O que fazer:
A) No texto sobre o filme "Miss Sloane", quem é apontado como realizador do filme?
B) Transcreva sem alterações, do texto sobre o filme "Miss Sloane", o trecho que vai de "Será que existe" até "do grande David Mamet?".

Trecho do texto:
· · · · ·

Jessica Chastain e Mark Strong — no labirinto político de Washington


joao lopes
14 Jan 2017 19:50

Será que existe alguém que, no actual cinema americano, se defina como discípulo da sofisticada escrita de Aaron Sorkin ("Os Homens do Presidente", "A Rede Social") e, em particular, da sua capacidade de desmontar as máscaras dos bastidores da cena política? Mais do que isso: onde está alguém que, no trabalho do argumento, possa ser encarado como herdeiro do grande David Mamet?

Será prematuro considerar que o nome de Jonathan Perera seja a resposta a tais questões — afinal de contas, "Miss Sloane" representa apenas a sua estreia como argumentista. O certo é que este ex-advogado (que foi também professor de inglês na China e na Coreia do Sul…) revela uma agilidade invulgar: o filme, dirigido com sobriedade por John Madden, consegue expor, num misto de crueldade e ironia, os mecanismos do poder e, em especial, a rede de compromissos nem sempre muito transparentes em que alguns legisladores se envolvem.

· · · · ·

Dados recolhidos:

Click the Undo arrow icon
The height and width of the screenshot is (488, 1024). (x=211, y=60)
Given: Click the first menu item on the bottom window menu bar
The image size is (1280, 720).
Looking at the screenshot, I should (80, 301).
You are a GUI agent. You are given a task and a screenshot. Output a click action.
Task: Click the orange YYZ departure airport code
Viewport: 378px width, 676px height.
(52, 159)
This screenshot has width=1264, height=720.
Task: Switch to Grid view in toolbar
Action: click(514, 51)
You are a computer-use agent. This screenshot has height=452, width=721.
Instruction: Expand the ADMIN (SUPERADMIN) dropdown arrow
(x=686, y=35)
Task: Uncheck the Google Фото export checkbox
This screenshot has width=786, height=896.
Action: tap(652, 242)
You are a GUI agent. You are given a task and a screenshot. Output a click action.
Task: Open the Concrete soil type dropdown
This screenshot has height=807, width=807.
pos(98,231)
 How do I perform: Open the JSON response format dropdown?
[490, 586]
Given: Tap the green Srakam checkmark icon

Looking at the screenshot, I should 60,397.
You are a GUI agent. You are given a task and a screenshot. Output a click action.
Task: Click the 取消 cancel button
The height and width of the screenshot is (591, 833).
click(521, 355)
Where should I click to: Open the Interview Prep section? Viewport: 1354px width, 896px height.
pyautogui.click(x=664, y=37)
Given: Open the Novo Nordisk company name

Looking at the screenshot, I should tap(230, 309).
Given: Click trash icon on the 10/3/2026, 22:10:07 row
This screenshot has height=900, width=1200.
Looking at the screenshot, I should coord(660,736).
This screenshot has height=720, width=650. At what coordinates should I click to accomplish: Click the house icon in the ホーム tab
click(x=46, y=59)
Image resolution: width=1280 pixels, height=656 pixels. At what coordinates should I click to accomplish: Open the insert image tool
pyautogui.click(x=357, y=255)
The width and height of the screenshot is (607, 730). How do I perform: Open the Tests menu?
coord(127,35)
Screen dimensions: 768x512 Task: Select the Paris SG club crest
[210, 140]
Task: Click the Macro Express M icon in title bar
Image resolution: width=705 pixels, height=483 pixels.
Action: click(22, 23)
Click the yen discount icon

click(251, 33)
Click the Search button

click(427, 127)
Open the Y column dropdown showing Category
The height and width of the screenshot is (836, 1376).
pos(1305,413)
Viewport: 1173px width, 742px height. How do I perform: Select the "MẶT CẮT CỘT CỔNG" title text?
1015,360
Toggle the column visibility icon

· · · · ·

Tarefas resolvidas:
A) John Madden.

B)
Será que existe alguém que, no actual cinema americano, se defina como discípulo da sofisticada escrita de Aaron Sorkin ("Os Homens do Presidente", "A Rede Social") e, em particular, da sua capacidade de desmontar as máscaras dos bastidores da cena política? Mais do que isso: onde está alguém que, no trabalho do argumento, possa ser encarado como herdeiro do grande David Mamet?